-- Start of LISTED RECORDS --

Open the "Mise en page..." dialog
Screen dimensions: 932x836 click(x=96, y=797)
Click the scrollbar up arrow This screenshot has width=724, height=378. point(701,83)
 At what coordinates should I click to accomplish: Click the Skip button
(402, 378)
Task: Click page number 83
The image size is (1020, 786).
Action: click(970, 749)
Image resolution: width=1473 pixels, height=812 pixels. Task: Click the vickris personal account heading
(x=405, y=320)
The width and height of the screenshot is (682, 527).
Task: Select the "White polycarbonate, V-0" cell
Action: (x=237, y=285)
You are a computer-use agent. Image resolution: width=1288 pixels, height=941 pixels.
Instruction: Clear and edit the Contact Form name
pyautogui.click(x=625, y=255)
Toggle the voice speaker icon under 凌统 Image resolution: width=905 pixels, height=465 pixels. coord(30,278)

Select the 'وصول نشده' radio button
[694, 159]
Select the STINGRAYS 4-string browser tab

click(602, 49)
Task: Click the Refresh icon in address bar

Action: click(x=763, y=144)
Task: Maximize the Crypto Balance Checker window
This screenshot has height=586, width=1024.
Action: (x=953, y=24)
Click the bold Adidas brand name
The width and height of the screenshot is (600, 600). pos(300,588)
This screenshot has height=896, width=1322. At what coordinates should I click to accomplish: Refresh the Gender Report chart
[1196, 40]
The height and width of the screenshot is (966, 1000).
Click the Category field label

-- End of LISTED RECORDS --

PROBLEM TO WORK ON
Give as a numbered list, leaving out blank lines, the lines of the items from the very first one through the line containing "pyautogui.click(x=625, y=255)", with both ends included.

TASK ANSWER
1. Open the "Mise en page..." dialog
2. Screen dimensions: 932x836 click(x=96, y=797)
3. Click the scrollbar up arrow This screenshot has width=724, height=378. point(701,83)
4.  At what coordinates should I click to accomplish: Click the Skip button
5. (402, 378)
6. Task: Click page number 83
7. The image size is (1020, 786).
8. Action: click(970, 749)
9. Image resolution: width=1473 pixels, height=812 pixels. Task: Click the vickris personal account heading
10. (x=405, y=320)
11. The width and height of the screenshot is (682, 527).
12. Task: Select the "White polycarbonate, V-0" cell
13. Action: (x=237, y=285)
14. You are a computer-use agent. Image resolution: width=1288 pixels, height=941 pixels.
15. Instruction: Clear and edit the Contact Form name
16. pyautogui.click(x=625, y=255)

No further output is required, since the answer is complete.